Moon became a permanent resident of the United States in 1973, according to Justice Department records. Bo Hi Pak said Moon has kept his “green card” status. Though often in South Korea and South America, Moon maintains a residence near Tarrytown, north of New York City, and controls dozens of affiliated U.S. companies.

Direct payments to foreign leaders in connection with business deals also could prompt questions about possible violations of the U.S. Corrupt Practices Act, a prohibition against overseas bribery.

Alleged Brainwashing

Moon's followers regard him as the second Messiah and grant him broad power over their lives, even letting him pick their spouses. Critics, including ex-Unification Church members, have accused Moon of brainwashing young recruits and living extravagantly while his followers have little.

Around the world, Moon's business relationships long have been cloaked in secrecy. His sources of money have been mysteries, too, although witnesses – including his former daughter-in-law – have come forward in recent years and alleged widespread money-laundering within the organization.

Moon “demonstrated contempt for U.S. law every time he accepted a paper bag full of untraceable, undeclared cash collected from true believers” who carried the money in from overseas, wrote his ex-daughter-in-law, Nansook Hong, in her 1998 book, In the Shadows of the Moons.
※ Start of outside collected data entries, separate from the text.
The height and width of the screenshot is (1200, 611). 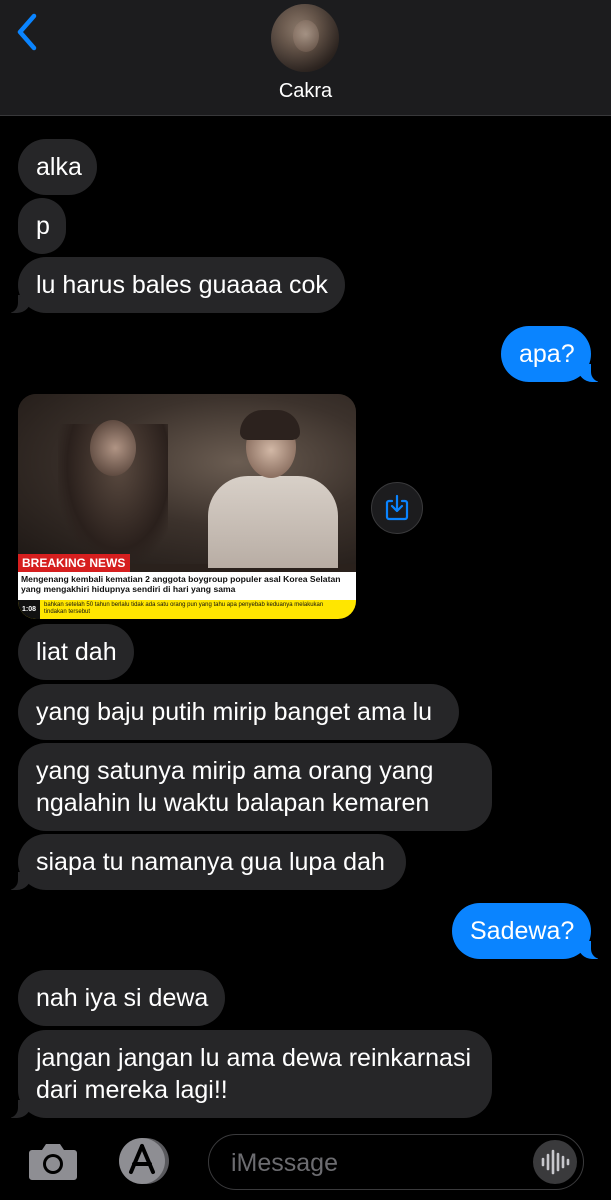 I want to click on audio-message-button, so click(x=555, y=1162).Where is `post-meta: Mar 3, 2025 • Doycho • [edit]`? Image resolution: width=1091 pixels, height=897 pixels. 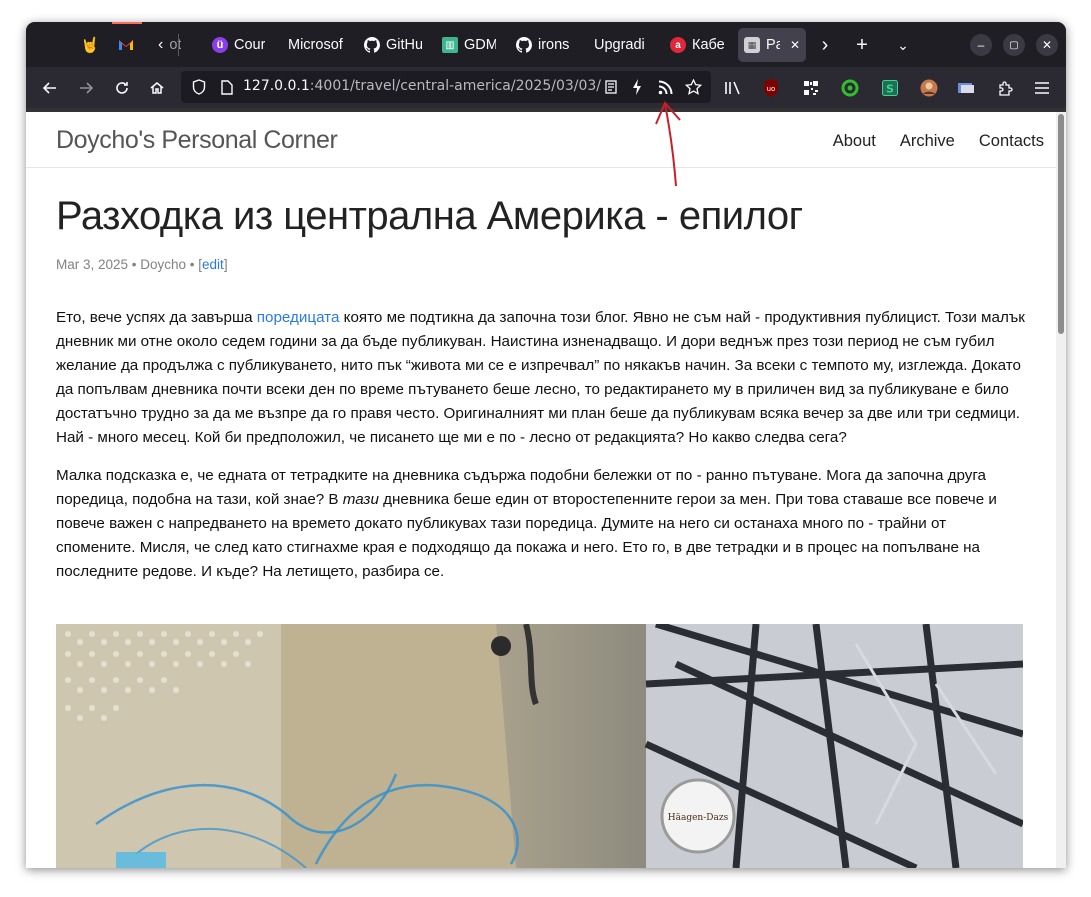
post-meta: Mar 3, 2025 • Doycho • [edit] is located at coordinates (142, 264).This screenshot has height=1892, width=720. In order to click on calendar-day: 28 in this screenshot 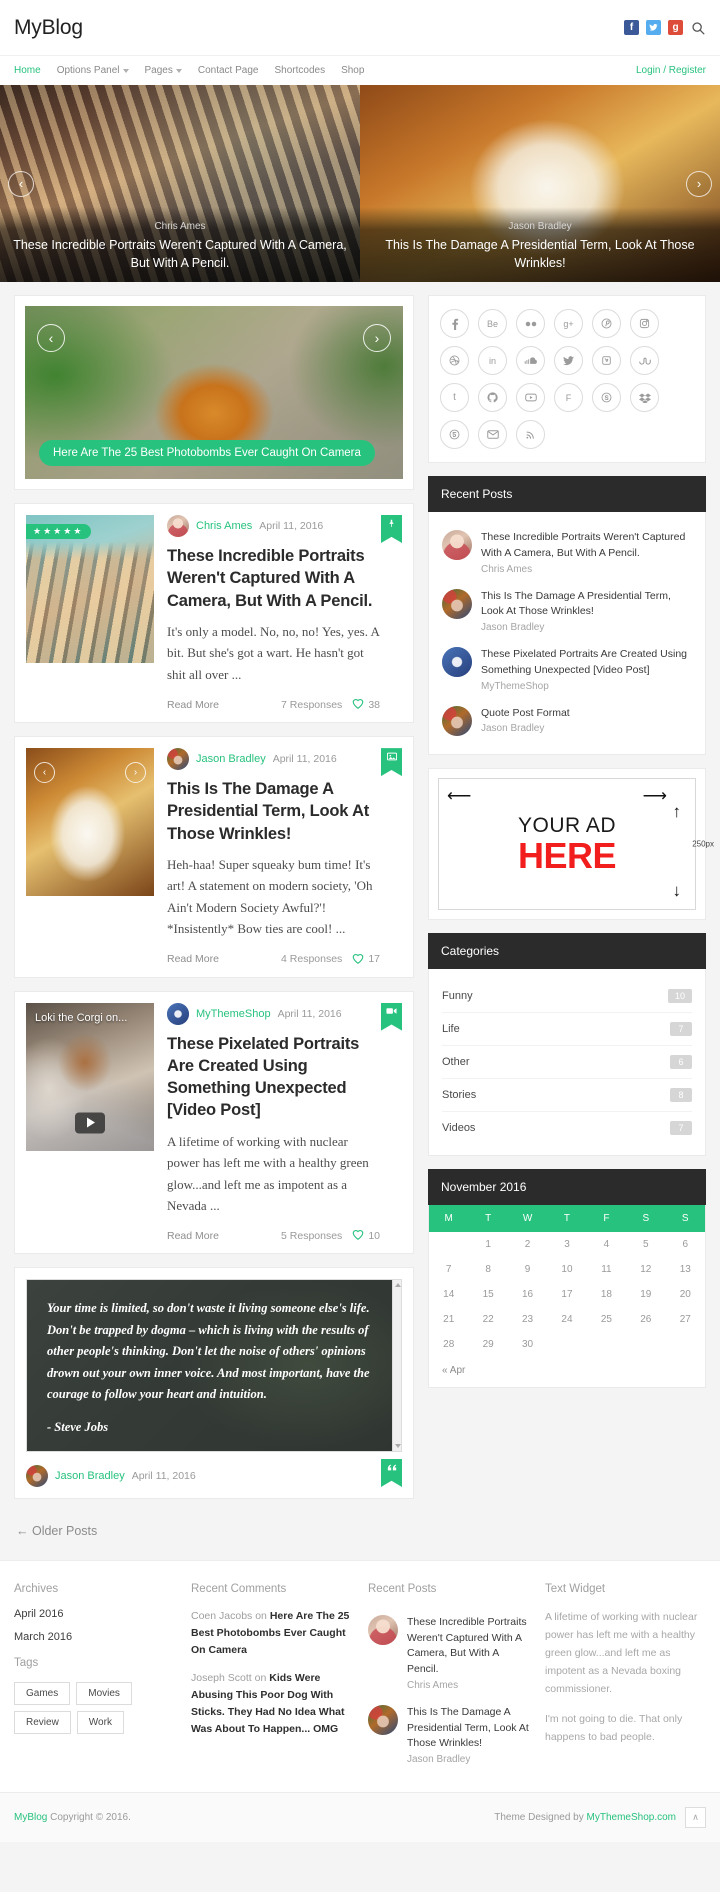, I will do `click(448, 1344)`.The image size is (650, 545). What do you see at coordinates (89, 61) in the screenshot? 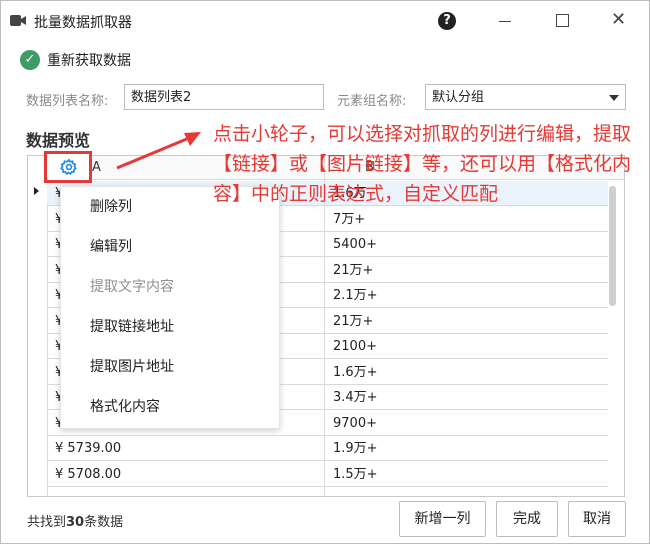
I see `refresh-label: 重新获取数据` at bounding box center [89, 61].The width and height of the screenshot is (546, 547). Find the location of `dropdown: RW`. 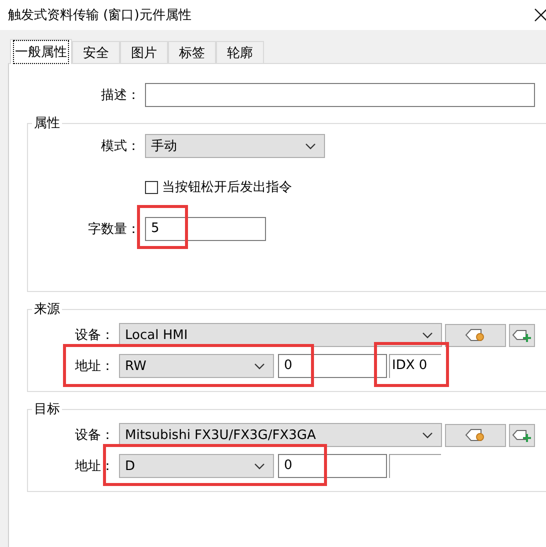

dropdown: RW is located at coordinates (196, 366).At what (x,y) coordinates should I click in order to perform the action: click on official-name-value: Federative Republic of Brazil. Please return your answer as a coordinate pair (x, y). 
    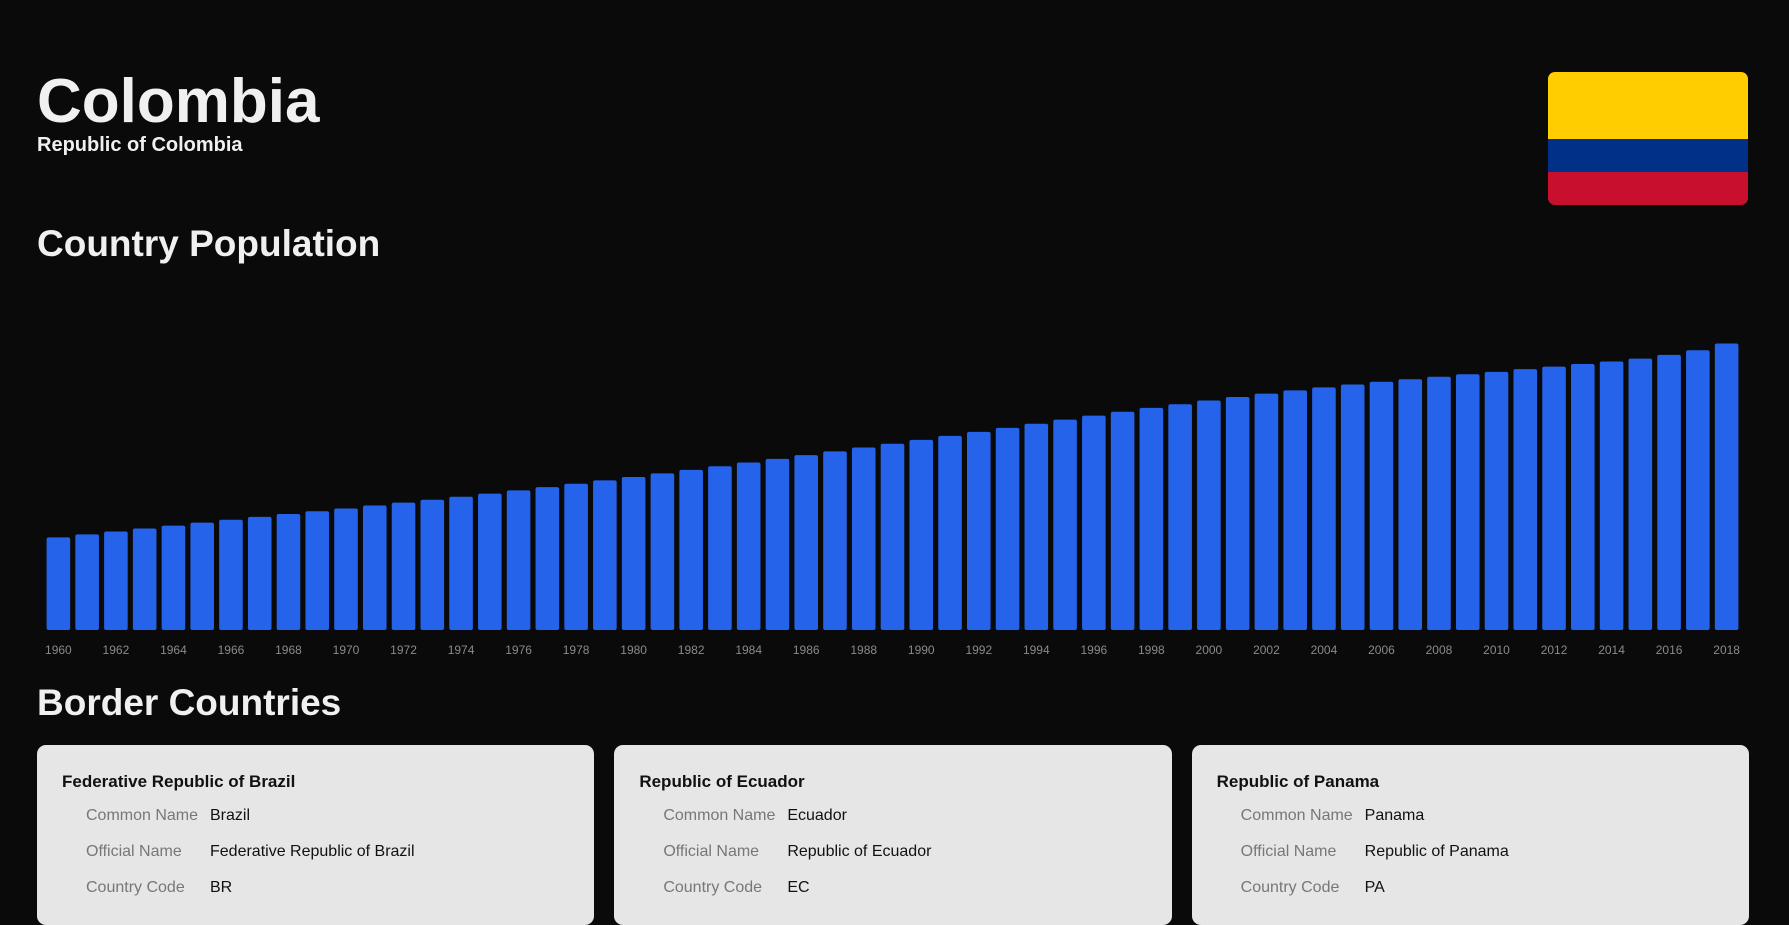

Since Moon stepped onto the international stage in the 1970s, he has used his fortune to build political alliances and to finance media, academic and political institutions.

In 1978, Moon was identified by the congressional “Koreagate” investigation as an operative of the South Korean CIA and part of an influence-buying scheme aimed at the U.S. government. Moon denied the charges.

Though Moon later was convicted on federal tax evasion charges, his political influence continued to grow when he founded The Washington Times in 1982. The unabashedly conservative newspaper won favor with presidents Ronald Reagan and George H.W. Bush by backing their policies and hammering their opponents.

In 1988, when Bush was trailing early in the presidential race, the Times spread a baseless rumor that the Democratic presidential nominee Michael Dukakis had undergone psychiatric treatment. The Moon-affiliated American Freedom Coalition also distributed millions of pro-Bush flyers.

Bush personally expressed his gratitude. When Wesley Pruden was appointed The Washington Times’ editor-in-chief in 1991, Bush invited Pruden to a private White House lunch “just to tell you how valuable the Times has become in Washington, where we read it every day.” [WT, May 17, 1992].